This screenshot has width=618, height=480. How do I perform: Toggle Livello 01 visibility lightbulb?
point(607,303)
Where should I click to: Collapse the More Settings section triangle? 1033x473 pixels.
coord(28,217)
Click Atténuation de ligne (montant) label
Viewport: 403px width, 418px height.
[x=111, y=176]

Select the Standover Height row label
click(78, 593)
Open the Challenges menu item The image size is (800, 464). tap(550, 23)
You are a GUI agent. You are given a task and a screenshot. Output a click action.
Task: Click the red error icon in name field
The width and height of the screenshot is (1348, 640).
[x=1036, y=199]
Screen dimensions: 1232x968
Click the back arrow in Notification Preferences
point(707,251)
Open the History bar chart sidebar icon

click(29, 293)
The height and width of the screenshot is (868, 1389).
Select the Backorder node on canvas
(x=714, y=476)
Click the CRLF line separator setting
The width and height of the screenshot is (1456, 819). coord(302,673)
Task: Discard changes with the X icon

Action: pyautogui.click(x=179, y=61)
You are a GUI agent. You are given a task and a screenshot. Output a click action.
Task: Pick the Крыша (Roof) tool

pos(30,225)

# # # #

Task statement: Revise the items beginning at the line that has "Task: Discard changes with the X icon" and stopping after the last item, replacing "Pick" with "Select" and changing nothing else. Return only those revised lines.

Result of the task:
Task: Discard changes with the X icon

Action: pyautogui.click(x=179, y=61)
You are a GUI agent. You are given a task and a screenshot. Output a click action.
Task: Select the Крыша (Roof) tool

pos(30,225)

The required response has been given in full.